[Stored records]

- Opening Delimiter -

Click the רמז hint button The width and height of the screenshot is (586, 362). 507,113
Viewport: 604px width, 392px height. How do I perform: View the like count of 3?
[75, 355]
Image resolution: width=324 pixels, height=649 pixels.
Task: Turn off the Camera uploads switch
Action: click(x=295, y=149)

- Closing Delimiter -

◆ Work item
Word for word, write out every entry shown above.

◆ Answer area
Click the רמז hint button The width and height of the screenshot is (586, 362). 507,113
Viewport: 604px width, 392px height. How do I perform: View the like count of 3?
[75, 355]
Image resolution: width=324 pixels, height=649 pixels.
Task: Turn off the Camera uploads switch
Action: click(x=295, y=149)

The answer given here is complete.